Issa argued the information in the wiretap applications raises questions about whether Holder told Congress the truth. Holder has previously testified that he has reviewed the documents and concluded that nothing in them suggested senior DOJ officials should have known about the controversial tactics being employed by the Bureau of Alcohol, Tobacco, Firearms and Explosives (ATF), which ran the operation.
“The detailed information about the operational tactics contained in the applications raises new questions about statements of senior Justice Department officials, including the Attorney General himself,” said Issa in his May letter to Cummings.
“The affidavit reveals that the Justice Department has been misrepresenting important facts to Congress and withholding critical details about Fast and Furious from the Committee for months on end.”
Issa has been investigating Fast and Furious for 16 months, with specific emphasis on the role the DOJ played in approving the flawed operation. President Obama and Holder have repeatedly said they didn’t know about the “gun walking” tactics until after an ATF agent made news of them public.
In testimony before the House Rules Committee this week, Issa told lawmakers that he had no evidence that Holder was responsible for Fast and Furious. But on Thursday, the California Republican successfully passed civil and criminal resolutions placing Holder in contempt for not responding to a congressional subpoena for documents.
Issa has demanded the DOJ to turn over internal communications over a 10-month period that detailed how the department realized that the ATF had let guns “walk” after stating in a letter to Congress that it made every attempt to stop them.

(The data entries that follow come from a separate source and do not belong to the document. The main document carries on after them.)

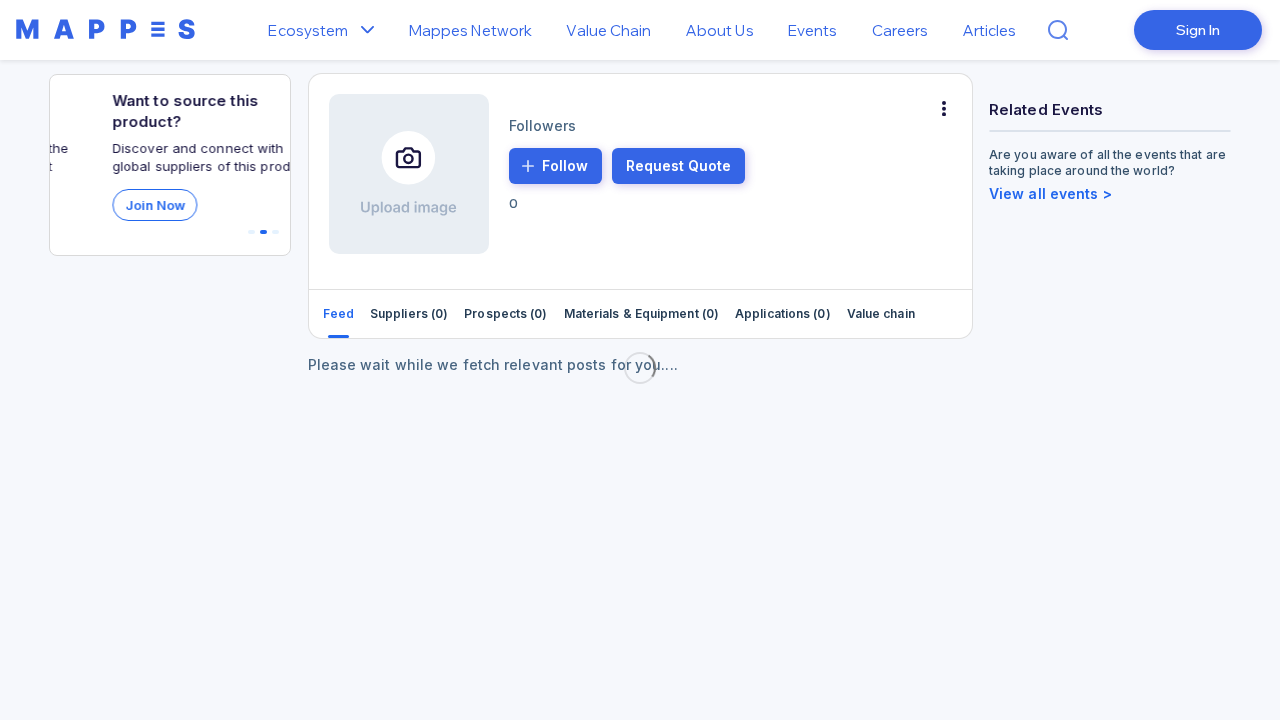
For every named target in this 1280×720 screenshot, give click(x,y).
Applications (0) (783, 313)
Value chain (881, 313)
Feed (338, 313)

According to one of the wiretap applications, which included lengthy transcriptions of conversations between alleged straw buyers for Mexican drug cartels, a suspect told an associate over the phone: “Can you hold them [firearms] for me there for a little while there?”
The associate responded, “Well it's that I do not want to have them at home, dude, because there is a lot of … uh, it's too much heat at my house.”
The news about Issa's entry into the Congressional Record was first reported by Roll Call.
— This story was updated at 5:12 p.m.